Claw turned to the saw android.

"Eliminate."

The saw howled and went right through Washington's chest. He tried to fight back, but other androids rushed to hold him down as the saw worked its way inexorably through his black box. The soul of an android, Dean knew.

"No!" he cried helplessly as the chainsaw exited the front of Washington's chest again. "Stop it!"

The executioner pulled his tool out again and Washington collapsed lifelessly.

"Why are you doing this!!!" Dean asked, stunned.

"I guess you're not programmed to understand," Claw replied tersely. "After all, you want to keep defective products in operation. Kain, eliminate the other one too."

Dean's metaphorical ears perked up. The saw android was moving into position behind Elsa…

With the courage of desperation Dean got up and tried to ram the android. Unfortunately, the android was much more solidly built than he. With his normal hand he gave Dean such a blow that his face got a dent. He flew backwards and fell on top of Elli, who gasped under the impact. He just managed to stop his momentum as he rolled down, or he would have fallen over the edge.

He looked back at Elsa in despair.

"It's going to be… It's going to be okay, Dean-" was all Elsa could get out.

Then the saw excited her chest.

She fell to the ground after the chainsaw was pulled back out and didn't move.
"Him too?" asked the executioner.

"No," Claw gave back. "I think he'll do well for an experiment. Let's see how well the human machines respond to propaganda…. But now for you…"

The mechanical scorpion stalked toward Elli.

"I want you to know that the artifact you destroyed would have catapulted our technology forward by millennia. I'd love to have you publicly executed, but that seems to be taken from me already…"

Dean didn't know exactly what he meant until he saw Ellis' left foot. Its impact had ripped open the nanoshell. Her leg was gradually, but with increasing speed, turning into gray dust.

"We should stop her from getting into the Noosphere," Claw mused. "Who knows what she can do there.

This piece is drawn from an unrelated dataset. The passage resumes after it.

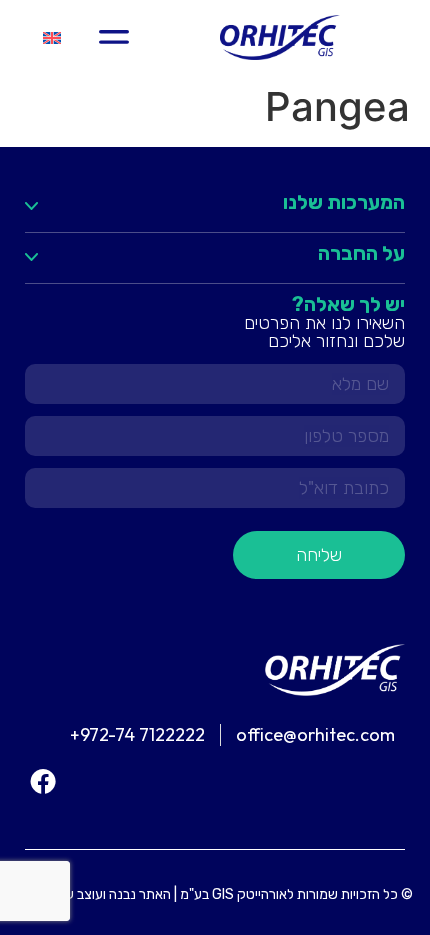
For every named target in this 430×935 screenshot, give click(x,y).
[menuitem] (52, 37)
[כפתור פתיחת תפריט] (114, 37)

Crush her."

Two heavy androids approached and lifted their feet.

"PLEASE STOP!" roared Dean, getting on all fours and standing protectively over Elli. Then the kicks hit him.

Again and again.

Elli beneath him slowly opened her eyes and looked into his face, which was consumed with despair.
"It's all right, Dean," she whispered, barely audible.

The servo motor in Dean's right shoulder joint failed. He buckled.

Meanwhile, the dust worked its way up Ellis' stomach.

He would not be able to save her. But what was the Noosphere? If Elli got there, could she get back? Dean had to try.

He grabbed Elli's now much lighter body with his working arm and heaved her over the edge to safety from the feet.

"NO!" yelled Claw as she fell down the cliff and disappeared into the whirlpool.
"Should we go after her?" asked one of the machines.

"No," came from the scorpion. "Whatever, with a little luck she'll drown first. I'll take this defective unit with me."

Dean resisted, but he was grabbed with tremendous force by the junk claw on Claw's tail and lifted into the air. The whole squad started to move, no longer wasting a glance at the destroyed androids or the abyss.

If they had, they might have noticed that for a short time the whirlpool swelled so much that it took up almost all the water of the river. But the phenomenon lasted only for a few seconds.